**CONSEGNE**.
A - Elenca tutte le espressioni tra virgolette presenti nel testo citato, senza ripetere quelle che compaiono più volte.
B - Rispondi a queste domande sul testo citato.
(i) Che cosa dice di avere chi scrive, nella prima frase, per colmare il divario percepito?
(ii) Quale termine usano le persone che vogliono tollerare i membri di un gruppo che si impegnano autonomamente nella distruzione di proprietà o nella violenza contro la polizia?
(iii) Per quale motivo, forse, la maggior parte delle persone accetta la diversità di approccio tattico?
C - Trascrivi dal testo citato il passo che inizia con le parole "Mentre osservo il" e si ferma dopo "definizioni e contesto.".

Mentre osservo il riemergere dell’annoso dibattito tra i sostenitori dell’eufemismo “diversità di tattiche” e i sostenitori dell’eufemismo “nonviolenza”, ho una proposta per colmare il divario percepito. Innanzitutto, alcune definizioni e contesto.
Diversità di tattiche è un termine usato da persone che vogliono tollerare i membri di un gruppo o movimento che si impegnano autonomamente in azioni che comportano la distruzione di proprietà o la violenza contro la polizia e altri agenti statali. Non tutti coloro che sostengono questa politica credono che la violenza o la distruzione di proprietà di qualsiasi tipo siano tattiche produttive. Forse anche la maggior parte delle persone che accettano la diversità di approccio tattico lo fanno per riluttanza a dividere i movimenti sulle lotte tattiche interne. Alcuni sostenitori della “diversità di tattiche” la usano per significare “facciamo quello che vogliamo, indipendentemente dalle conseguenze per tutti gli altri o per il movimento”, anche se pochi, insignificanti, sostengono in realtà che coloro che non sono inclini a distruggere proprietà o a combattere con la polizia dovrebbero impegnarsi in queste attività.

**DATI**.
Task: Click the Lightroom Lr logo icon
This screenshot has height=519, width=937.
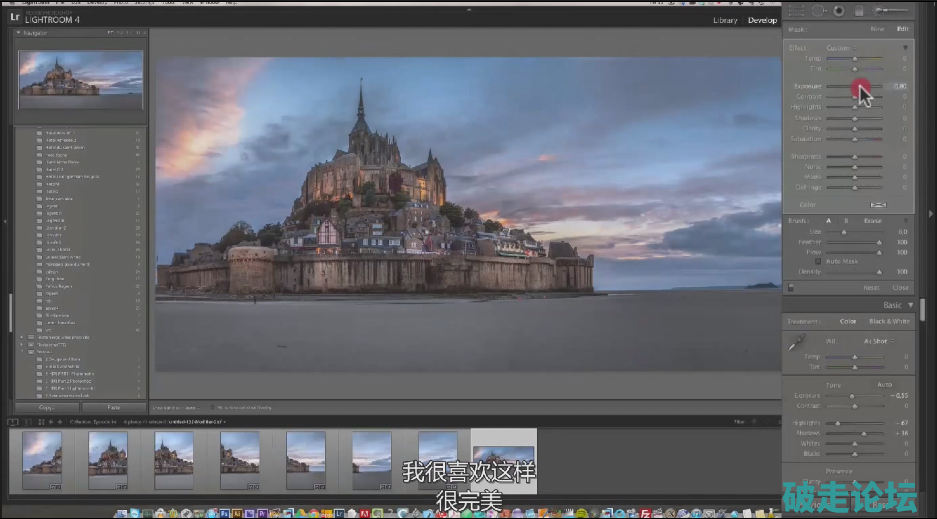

**SOLUZIONI IN ORDINE**.
A -
“diversità di tattiche”
“nonviolenza”
“facciamo quello che vogliamo, indipendentemente dalle conseguenze per tutti gli altri o per il movimento”

B -
(i) Una proposta.
(ii) Diversità di tattiche.
(iii) Per riluttanza a dividere i movimenti sulle lotte tattiche interne.

C -
Mentre osservo il riemergere dell’annoso dibattito tra i sostenitori dell’eufemismo “diversità di tattiche” e i sostenitori dell’eufemismo “nonviolenza”, ho una proposta per colmare il divario percepito. Innanzitutto, alcune definizioni e contesto.